Bioontologies: MGSA: GOing Bayesian

Model-based gene-set analysis

Peter N Robinson

Problems with the term-for-term approach

We have seen in the previous chapter that a major difficulty of the standard approach to GO overrepresentation analysis is that each term is analyzed in isolation.

Because of the statistical dependencies between terms that are close to one another in the ontology graph, if one term is called significant then commonly one or more related terms are also called significant.
Today, we will discuss a Bayesian algorithm for GO analysis that improves upon the “term-for-term” approach we saw last week.

Problems with the term-for-term approach

Note how there seems to be a dependency between parent and child terms.
The distribution of significant terms is not uniform across all 44,797 GO terms.

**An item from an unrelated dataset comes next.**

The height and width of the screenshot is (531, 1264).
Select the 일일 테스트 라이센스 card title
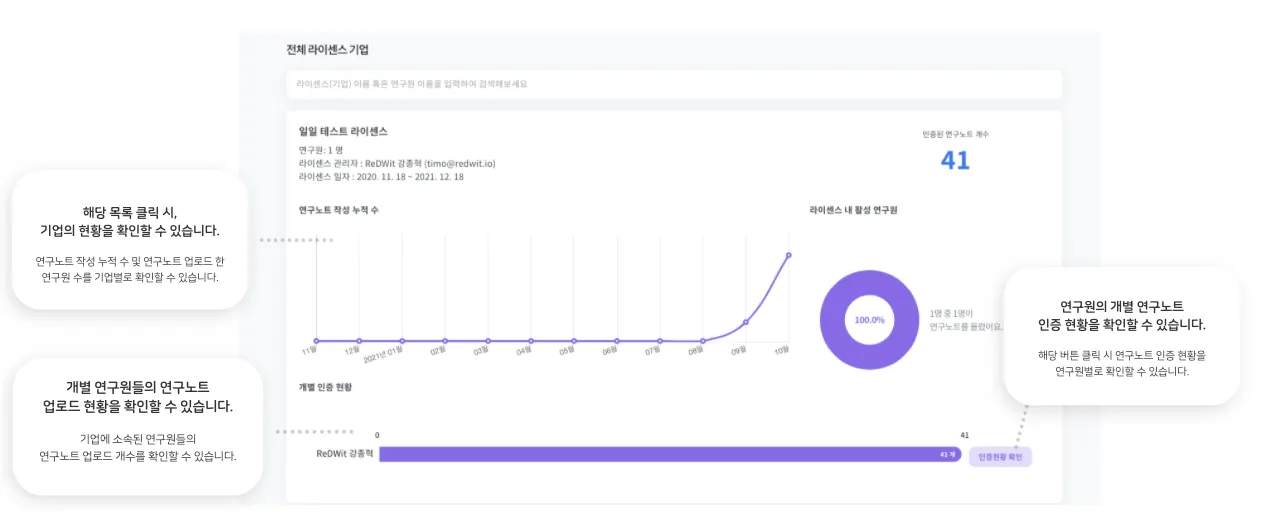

Model based gene-set analysis (MGSA)

MGSA is a completely different approach to GO analysis that seeks to find the best combination of terms that correspond to an experimental result.

The problem reduces to an optimization problem:
- The choice of active GO terms (and optionally other parameters) are iteratively varied.
- The goal is to maximize a single score or a probability.
No statistical tests (like Fisher’s exact test) are performed for individual terms in isolation.
Instead, there is a single score to be optimized for the entire set of GO terms simultaneously.

GenGO: A Generative Model for GO

The core idea is to fit a model on all terms simultaneously, rather than testing each term in isolation.

The Logic

Nodes: GO terms are modeled as active (gray) or inactive (white).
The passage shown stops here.